Friday, 3 August 2012

Letting go of control and turning the world right-side up

Three wonderful things I've heard or read over the past 24 hours. First, Giles Fraser on prayer, writing in The Guardian:
Too much prayer is seen as effort, as an attempt to make things different by some mental act of will. But the world does not revolve around you or me. And I can't make it or other people dance to my tune by strenuously wishing things were other than they are. There is no magic involved. It's not about mysteriously offering up some shopping list of proposals to an absent-minded deity who might not have thought about them had you not suggested them first. It's not cosmic lobbying. The fundamental move is to give up trying to be in control.
Next David, an member of the Old Order Amish, speaking on the BBC2 programme Amish: A Secret Life:
There is no way of life that will bring peace and joy into a person's heart. Some people think that if they would only live a unique lifestyle like the Amish, that would help them be happy; some people think if they would have a bigger house, they would be happy. But my message is, all those things are good but if that's what your happiness is based on, it's not going to last. If you accept Jesus, that will be the true happniess. 
And lastly Eric Kuiper in a sermon entitled Riots, Superheros and a World Upside Down at Mars Hill Bible Church:
More than any other, Acts 17:1-10 encapsulates in one compressed piece of text the theological thought that expresses the tension inherent to Acts: the Christian mission is, in Luke's way of reading reality, a witness to a world that is upside down. To follow Jesus is to see that the world is upside down and to join him in flipping it right side up.
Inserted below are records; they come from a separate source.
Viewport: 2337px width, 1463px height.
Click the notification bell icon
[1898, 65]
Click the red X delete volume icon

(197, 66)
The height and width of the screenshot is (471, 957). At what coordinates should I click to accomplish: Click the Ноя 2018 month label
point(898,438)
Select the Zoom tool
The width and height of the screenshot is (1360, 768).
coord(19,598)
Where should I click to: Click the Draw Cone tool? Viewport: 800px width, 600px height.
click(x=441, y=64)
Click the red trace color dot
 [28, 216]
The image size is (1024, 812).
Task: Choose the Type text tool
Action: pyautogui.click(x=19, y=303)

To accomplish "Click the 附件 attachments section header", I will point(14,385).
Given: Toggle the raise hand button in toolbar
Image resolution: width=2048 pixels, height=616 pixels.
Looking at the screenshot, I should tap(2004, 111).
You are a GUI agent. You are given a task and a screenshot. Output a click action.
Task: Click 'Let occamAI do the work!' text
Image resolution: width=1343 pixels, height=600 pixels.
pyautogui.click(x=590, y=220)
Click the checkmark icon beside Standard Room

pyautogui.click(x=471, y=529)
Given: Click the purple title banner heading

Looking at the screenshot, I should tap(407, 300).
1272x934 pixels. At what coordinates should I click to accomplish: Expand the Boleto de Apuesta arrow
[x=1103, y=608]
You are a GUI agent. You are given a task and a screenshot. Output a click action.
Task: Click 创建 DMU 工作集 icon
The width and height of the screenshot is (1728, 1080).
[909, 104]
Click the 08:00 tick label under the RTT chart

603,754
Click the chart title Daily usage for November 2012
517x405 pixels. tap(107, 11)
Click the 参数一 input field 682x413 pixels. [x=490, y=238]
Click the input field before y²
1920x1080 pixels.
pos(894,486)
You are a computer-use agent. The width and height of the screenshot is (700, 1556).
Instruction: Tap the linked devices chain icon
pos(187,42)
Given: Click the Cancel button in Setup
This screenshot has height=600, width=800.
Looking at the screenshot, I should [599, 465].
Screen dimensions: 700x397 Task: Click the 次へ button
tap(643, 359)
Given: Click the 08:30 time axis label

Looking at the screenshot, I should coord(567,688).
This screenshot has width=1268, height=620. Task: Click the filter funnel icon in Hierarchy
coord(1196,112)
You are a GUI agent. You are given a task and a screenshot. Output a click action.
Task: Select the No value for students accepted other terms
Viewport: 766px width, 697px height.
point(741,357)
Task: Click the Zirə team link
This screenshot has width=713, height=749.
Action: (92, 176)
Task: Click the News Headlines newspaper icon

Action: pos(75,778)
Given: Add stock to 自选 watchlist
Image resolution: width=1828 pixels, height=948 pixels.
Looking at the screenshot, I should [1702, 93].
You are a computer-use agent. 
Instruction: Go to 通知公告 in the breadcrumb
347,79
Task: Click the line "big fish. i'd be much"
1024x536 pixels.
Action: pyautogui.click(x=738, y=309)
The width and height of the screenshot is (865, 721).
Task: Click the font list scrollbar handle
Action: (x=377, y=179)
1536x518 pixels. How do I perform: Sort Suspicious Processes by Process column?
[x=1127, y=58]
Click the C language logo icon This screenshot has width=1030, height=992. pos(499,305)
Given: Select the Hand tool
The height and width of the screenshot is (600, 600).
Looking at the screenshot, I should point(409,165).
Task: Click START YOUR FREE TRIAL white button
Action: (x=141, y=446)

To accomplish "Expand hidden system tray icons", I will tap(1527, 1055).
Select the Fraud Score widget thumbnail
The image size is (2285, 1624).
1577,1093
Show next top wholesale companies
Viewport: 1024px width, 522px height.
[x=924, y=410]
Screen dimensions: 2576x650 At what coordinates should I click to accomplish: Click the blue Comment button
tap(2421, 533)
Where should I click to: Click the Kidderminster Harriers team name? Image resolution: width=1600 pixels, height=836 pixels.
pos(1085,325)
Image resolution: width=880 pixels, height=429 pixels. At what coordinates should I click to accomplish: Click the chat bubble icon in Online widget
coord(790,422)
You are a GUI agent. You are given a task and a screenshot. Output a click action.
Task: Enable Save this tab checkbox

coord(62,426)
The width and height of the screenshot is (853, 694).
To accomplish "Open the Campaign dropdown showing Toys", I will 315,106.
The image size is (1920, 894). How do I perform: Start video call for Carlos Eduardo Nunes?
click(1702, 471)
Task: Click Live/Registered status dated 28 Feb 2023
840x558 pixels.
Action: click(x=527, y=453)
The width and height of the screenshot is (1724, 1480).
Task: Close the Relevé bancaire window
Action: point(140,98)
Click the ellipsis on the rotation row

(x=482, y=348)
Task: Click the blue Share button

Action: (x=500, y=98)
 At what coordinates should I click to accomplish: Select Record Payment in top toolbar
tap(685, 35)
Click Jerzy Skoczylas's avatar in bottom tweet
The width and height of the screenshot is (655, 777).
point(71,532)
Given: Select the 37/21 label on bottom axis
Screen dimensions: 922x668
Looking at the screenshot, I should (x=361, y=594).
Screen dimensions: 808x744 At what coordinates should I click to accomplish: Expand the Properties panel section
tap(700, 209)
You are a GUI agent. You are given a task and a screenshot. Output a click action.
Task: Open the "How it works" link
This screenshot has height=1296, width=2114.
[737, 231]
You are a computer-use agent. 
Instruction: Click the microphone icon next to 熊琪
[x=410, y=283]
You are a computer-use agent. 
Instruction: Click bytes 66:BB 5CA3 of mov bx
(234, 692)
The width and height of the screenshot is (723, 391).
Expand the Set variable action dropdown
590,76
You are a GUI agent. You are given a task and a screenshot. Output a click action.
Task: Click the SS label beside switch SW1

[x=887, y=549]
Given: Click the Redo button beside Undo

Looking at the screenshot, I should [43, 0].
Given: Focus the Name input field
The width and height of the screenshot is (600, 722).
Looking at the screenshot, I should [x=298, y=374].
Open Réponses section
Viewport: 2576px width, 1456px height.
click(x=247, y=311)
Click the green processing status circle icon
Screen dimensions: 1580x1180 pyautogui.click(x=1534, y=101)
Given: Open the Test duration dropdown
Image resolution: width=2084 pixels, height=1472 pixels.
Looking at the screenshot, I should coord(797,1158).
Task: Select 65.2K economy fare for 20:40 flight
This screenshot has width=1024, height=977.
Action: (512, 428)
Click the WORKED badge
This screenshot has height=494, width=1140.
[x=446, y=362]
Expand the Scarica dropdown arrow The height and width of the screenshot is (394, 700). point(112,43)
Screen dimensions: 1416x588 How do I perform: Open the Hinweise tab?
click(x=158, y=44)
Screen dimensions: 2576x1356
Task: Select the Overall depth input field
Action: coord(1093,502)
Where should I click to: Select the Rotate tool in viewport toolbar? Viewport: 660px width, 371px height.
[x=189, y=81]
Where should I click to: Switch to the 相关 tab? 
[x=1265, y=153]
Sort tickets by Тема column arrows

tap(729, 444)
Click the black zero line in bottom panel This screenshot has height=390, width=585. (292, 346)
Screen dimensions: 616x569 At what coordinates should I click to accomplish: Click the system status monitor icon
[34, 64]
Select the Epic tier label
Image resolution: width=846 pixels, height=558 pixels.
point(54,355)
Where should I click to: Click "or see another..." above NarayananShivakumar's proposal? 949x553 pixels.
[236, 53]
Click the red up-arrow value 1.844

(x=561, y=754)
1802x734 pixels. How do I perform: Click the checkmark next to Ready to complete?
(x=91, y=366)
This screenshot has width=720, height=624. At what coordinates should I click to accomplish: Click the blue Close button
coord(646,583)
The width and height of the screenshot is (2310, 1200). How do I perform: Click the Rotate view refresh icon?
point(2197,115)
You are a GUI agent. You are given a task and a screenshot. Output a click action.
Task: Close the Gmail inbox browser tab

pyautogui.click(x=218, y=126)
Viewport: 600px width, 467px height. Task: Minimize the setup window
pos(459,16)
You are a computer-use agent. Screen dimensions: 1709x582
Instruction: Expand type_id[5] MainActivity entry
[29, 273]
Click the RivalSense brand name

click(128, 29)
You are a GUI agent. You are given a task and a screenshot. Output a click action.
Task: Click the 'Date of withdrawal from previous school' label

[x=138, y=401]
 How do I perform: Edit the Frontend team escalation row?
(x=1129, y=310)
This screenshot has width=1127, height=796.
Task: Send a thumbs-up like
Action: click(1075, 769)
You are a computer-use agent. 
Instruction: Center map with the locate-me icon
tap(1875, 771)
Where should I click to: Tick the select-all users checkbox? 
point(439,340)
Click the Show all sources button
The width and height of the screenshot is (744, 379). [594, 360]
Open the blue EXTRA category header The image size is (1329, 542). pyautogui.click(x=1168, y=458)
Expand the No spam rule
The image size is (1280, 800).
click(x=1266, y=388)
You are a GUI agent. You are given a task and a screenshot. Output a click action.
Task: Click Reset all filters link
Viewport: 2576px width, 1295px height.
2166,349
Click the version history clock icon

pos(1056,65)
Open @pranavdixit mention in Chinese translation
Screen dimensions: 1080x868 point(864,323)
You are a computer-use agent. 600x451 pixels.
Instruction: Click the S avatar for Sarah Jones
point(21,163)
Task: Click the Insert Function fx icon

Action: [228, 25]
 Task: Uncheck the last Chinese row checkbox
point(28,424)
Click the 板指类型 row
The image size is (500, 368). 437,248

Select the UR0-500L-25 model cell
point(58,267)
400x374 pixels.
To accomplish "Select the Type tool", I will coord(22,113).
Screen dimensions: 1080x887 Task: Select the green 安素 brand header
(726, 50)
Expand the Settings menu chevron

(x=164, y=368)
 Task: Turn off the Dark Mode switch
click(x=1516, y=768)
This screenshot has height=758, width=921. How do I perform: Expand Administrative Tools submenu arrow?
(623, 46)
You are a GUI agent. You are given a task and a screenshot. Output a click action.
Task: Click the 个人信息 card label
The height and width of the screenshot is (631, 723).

The link between these three passages by three passionate Christian men from very different traditions? Control, the importance of letting go of what we think are the rules or the right thing to do, and letting God lead us in what God thinks are the right things to do. But being prepared to realise that in the process we are participating in building the upside-down kingdom: and maybe even that the process of letting go of our control is itself part of that upside-down kingdom.